Kong et al. (2013) reported monozygotic twin sisters, born of consanguineous Moroccan parents, with SPG51 apparent from infancy. The girls showed hypotonia, global developmental delay with inability to walk or speak by age 3 years, and microcephaly. They smiled, laughed inappropriately, and drooled. Neurologic examination showed spastic paraplegia of the lower limbs, and brain imaging showed atrophy of the cerebellar vermis and cortical atrophy. The girls had a facial gestalt with prominent bulbous nose, wide mouth, and coarse features, as well as short stature and low body weight.
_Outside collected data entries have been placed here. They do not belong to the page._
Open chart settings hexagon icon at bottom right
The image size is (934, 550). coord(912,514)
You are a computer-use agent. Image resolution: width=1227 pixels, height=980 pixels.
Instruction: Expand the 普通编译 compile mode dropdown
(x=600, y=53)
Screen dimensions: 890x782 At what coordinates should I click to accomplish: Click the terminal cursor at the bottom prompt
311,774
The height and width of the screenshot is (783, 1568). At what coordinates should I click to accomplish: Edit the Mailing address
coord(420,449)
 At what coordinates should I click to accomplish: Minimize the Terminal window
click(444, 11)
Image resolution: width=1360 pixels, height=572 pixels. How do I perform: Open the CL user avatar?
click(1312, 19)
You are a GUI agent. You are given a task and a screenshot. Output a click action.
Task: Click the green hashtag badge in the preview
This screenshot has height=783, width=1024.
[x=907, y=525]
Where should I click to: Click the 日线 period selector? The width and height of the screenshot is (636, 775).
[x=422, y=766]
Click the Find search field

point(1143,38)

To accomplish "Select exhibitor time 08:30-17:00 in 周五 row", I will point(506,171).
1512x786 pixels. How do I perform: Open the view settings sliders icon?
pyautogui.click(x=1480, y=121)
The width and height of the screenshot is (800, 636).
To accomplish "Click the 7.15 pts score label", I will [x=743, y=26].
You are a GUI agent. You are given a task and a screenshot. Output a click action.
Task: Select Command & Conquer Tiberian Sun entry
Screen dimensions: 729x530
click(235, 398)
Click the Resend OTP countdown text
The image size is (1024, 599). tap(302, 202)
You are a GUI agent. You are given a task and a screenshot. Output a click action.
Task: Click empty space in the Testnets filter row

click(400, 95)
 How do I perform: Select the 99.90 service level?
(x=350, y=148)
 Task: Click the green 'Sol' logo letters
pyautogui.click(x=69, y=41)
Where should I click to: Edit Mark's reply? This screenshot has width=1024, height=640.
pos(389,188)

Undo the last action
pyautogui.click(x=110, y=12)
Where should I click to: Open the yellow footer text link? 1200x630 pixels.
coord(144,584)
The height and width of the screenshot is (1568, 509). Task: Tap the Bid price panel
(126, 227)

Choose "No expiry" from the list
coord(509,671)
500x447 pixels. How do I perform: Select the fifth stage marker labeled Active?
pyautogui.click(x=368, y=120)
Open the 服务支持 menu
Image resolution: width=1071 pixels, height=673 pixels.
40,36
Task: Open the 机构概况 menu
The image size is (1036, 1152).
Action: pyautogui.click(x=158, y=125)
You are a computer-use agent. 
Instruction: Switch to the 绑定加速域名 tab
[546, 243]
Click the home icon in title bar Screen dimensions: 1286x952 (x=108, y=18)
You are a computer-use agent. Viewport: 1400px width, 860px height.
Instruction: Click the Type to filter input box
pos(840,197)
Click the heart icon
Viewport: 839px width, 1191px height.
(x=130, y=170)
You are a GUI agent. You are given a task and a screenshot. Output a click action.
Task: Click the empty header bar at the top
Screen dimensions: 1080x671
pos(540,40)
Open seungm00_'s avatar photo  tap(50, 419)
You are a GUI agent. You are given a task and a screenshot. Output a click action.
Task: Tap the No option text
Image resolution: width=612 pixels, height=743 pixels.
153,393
In addition to SPG51, the infants presented at 9 months of age with enlarged and inflamed lymph nodes after BCG vaccination. The lymph nodes were surgically removed, and biopsy confirmed a mycobacterial infection. The patients did not have subsequent mycobacterial infections. In these twins, Kong et al. (2018) identified a homozygous splice site mutation in the SPPL2A gene (608238.0001) as the cause of the mycobacterial disease (IMD86; 619549). These findings indicated that the patients had 2 distinct genetic diseases, SPG51 and IMD86, and confirmed that susceptibility to mycobacterial infection is not part of the SPG51 phenotype.
The transmission pattern of SPG51 in the family reported by Moreno-De-Luca et al. (2011) was consistent with autosomal recessive inheritance.
In 2 sibs, born of consanguineous Palestinian Jordanian parents, with spastic quadriplegia, Moreno-De-Luca et al. (2011) identified a homozygous 192-kb deletion on chromosome 15q21.2 (chr15: 48,835,480-49,028,171, NCBI36) that included the 5-prime end of the AP4E1 gene (607244) and the 5-prime end of the SPPL2A gene (608238). Noting that mutation in the AP4M1 gene (602296), which forms a complex with AP4E1, causes a similar phenotype (SPG50; 612936), Moreno-De-Luca et al. (2011) concluded that disruption of the AP4E1 gene was responsible for the phenotype in their family, although they could not exclude a possible role for disruption of the SPPL2A gene. The authors proposed the designation 'AP4 deficiency syndrome' to refer to disorders caused by disruption of any of the 4 subunits of the AP4 complex.
By linkage analysis followed by candidate gene sequencing in a consanguineous Syrian family with mental retardation and spasticity, Abou Jamra et al. (2011) identified a homozygous truncating mutation in the AP4E1 gene (607244.0002). The authors concluded that AP4-complex-mediated vesicular trafficking plays a crucial role in brain development and function.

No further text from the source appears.